Sambo is one of the harder things to explain to Americans, especially my more traditional, Southern friends and family in Texas. Somehow, they hear this and think that these couples are not committed to each other. When I tell people that Joel and I are not very keen on getting married, I have to follow it with “we still plan on spending the rest of our life together.” For some reason, people think that marriage and lifelong commitment are not mutually exclusive.

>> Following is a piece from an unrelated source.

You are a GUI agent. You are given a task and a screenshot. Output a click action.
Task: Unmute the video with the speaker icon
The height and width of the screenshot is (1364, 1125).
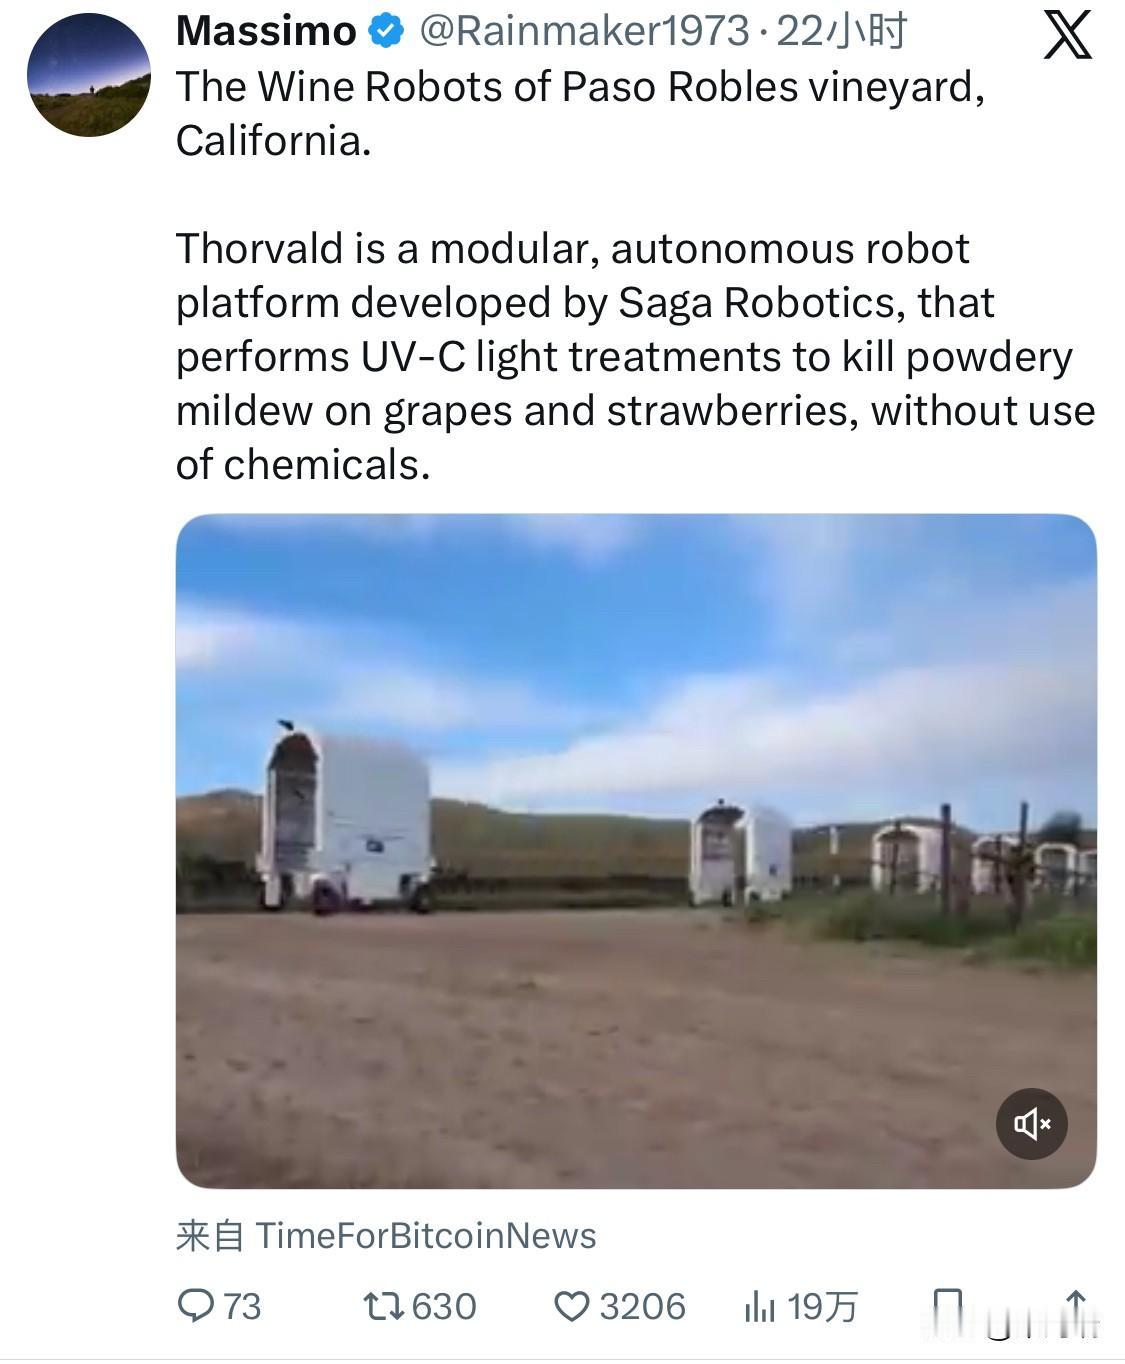coord(1031,1123)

In some ways, I think the Swedish people take relationships more seriously than Americans. There is a firm belief that something worth doing is worth doing right. If that means waiting for the right person or working through a problem, they will. The other part that I find commendable is there isn’t any shame when a relationship doesn’t work out. Everyone knows they tried their best and they know life will move on.

Then there is me. Last time I was in Sweden someone asked Joel and I if we would have a “big American wedding.” My face scrunched up and I looked at Joel.

Weddings freak me out. I have never quite figured out why. It might be the fact that I am expected to wear a big white dress and I have avoided all forms of dresses most of my life. Maybe it’s the idea of all the attention being on me. I always knew that whatever wedding I would have would be magnified by the fact that I am the only girl in my family. The whole idea of spending thousands of dollars on an event that I have no desire to plan or attend is very unappealing.

This is a surprising statement from a southern girl. I was supposed to be raised thinking that my life didn’t begin until I committed my life to a man. Sorry, (not sorry at all) that was not how I was raised. I did not grow up pretending to play bride and I did not plan “my big day” when I was five. Weddings freaked me out now and they did then.

But here is the thing: I am from America and Joel is from Sweden. Not getting married could complicate the legality of our international relationship. Sweden might have sambo, but the rest of the world does not. Unless we want to hide out in Sweden for the rest of our lives, we will need that scrap of paper called a marriage license that is supposed to prove that we are committed to each other. Not getting married leaves us venerable in ways that “same country couples” don’t have to worry about. So, will we get married? Sure.

But don’t hold your breath. For now, we’re comfortable in sambo.